§ **What is needed**
Restate word for word, and only, the lines that extend from the line containing "This screenshot has width=824, height=430." through the end of the records below.

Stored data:
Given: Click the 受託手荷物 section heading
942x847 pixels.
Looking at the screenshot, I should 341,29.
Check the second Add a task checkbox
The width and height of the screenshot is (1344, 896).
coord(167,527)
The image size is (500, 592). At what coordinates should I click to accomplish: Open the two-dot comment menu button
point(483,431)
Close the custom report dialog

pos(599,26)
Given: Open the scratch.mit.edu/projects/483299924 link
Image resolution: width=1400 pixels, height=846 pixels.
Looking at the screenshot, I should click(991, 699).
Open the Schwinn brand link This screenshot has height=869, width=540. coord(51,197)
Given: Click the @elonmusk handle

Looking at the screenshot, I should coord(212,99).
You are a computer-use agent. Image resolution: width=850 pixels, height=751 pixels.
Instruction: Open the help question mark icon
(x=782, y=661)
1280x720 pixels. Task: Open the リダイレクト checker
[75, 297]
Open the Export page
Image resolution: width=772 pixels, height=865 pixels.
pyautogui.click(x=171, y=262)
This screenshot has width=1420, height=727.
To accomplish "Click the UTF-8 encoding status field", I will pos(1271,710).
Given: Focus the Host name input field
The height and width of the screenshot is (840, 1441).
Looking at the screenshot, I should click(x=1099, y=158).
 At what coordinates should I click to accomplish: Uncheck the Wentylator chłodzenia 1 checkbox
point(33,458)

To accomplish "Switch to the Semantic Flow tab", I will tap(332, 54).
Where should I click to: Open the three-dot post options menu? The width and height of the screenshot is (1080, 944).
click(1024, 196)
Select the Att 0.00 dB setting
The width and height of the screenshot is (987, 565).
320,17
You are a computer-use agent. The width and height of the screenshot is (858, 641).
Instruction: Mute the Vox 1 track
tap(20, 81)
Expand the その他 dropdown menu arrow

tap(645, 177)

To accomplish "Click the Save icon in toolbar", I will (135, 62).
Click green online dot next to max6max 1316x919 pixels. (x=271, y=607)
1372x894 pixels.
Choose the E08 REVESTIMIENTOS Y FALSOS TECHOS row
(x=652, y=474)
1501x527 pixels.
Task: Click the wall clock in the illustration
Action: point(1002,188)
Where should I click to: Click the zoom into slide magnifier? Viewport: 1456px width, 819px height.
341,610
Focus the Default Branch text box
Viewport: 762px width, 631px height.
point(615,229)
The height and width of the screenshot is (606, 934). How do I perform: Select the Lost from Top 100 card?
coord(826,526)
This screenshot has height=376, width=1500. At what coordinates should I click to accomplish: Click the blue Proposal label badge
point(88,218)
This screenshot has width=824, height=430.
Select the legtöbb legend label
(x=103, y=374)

§ **Answer section**
This screenshot has width=824, height=430.
Select the legtöbb legend label
(x=103, y=374)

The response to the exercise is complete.